Straughen, who is in his 14th year of teaching, will be honored by the College Board on February 19 at its Midwestern Regional Forum. 

“I am happy to receive the award, but it is a greater recognition of the work at our school and district,” Straughen said. “It is the culture that we have developed here.”

The award recognizes Straughen in several key areas:

  • His commitment to create more opportunities for students to take part in advanced placement. Straughen piloted a new Advanced Placement Computer Science program last year in UCS that has now been expanded to all four district high schools
  • His work to increase equity and access in his computer science programs. He remains committed to growing female representation in his program, increasing enrollment of girls from ten to 25 percent. He has also initiated a Girls Who Code club at Eisenhower.
  • His dedication to grow professionally. Straughen has taken part in summer institutes for Advanced Placement computer science, online learning communities and workshops presented through the national Code.org.
  • His work to share his experiences with colleagues. He has established district course goals to improve achievement districtwide and mentors first year computer science teachers across UCS.
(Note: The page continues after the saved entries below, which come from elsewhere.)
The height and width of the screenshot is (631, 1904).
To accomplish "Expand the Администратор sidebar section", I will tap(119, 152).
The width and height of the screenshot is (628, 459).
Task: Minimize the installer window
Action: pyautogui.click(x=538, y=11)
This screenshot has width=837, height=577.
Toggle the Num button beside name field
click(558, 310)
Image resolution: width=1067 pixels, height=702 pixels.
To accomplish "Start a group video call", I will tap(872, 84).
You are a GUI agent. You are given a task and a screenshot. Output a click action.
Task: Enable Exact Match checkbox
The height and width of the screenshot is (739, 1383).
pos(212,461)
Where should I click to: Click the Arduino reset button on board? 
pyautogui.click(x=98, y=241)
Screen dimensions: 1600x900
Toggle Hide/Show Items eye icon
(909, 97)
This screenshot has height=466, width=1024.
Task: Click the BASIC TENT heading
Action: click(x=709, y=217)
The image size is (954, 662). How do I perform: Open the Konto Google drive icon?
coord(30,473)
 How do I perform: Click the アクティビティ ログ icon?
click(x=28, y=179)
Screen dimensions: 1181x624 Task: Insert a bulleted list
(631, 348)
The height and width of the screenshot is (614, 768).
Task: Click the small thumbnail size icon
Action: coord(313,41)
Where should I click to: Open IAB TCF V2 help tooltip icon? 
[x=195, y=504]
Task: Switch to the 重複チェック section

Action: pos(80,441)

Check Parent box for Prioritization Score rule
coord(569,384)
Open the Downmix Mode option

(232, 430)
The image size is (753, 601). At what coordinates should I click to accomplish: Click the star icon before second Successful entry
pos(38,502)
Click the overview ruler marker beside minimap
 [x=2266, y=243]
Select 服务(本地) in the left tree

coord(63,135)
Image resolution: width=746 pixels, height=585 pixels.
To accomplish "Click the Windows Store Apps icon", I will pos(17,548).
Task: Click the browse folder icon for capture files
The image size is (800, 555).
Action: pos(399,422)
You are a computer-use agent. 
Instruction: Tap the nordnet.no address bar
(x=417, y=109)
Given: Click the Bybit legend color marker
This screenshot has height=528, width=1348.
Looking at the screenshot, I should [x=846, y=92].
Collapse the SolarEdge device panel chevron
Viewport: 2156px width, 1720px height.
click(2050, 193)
Advanced Placement courses provide students with college-level curriculum and provides them an opportunity to take a national exam that may result in college credit. UCS offers 31 different AP courses for secondary students.

“Advanced Placement programs gives students a sense of the expectations of what they will face in college,” Straughen said.

He said the increased focus on computer science program reflects the rapid changes facing graduates.

“Computers are everywhere and they are not going away,” he said. “In every job today you need to use technology.”

Straughen earned his computer science degree at Albion College and his teacher degree at Saginaw Valley University.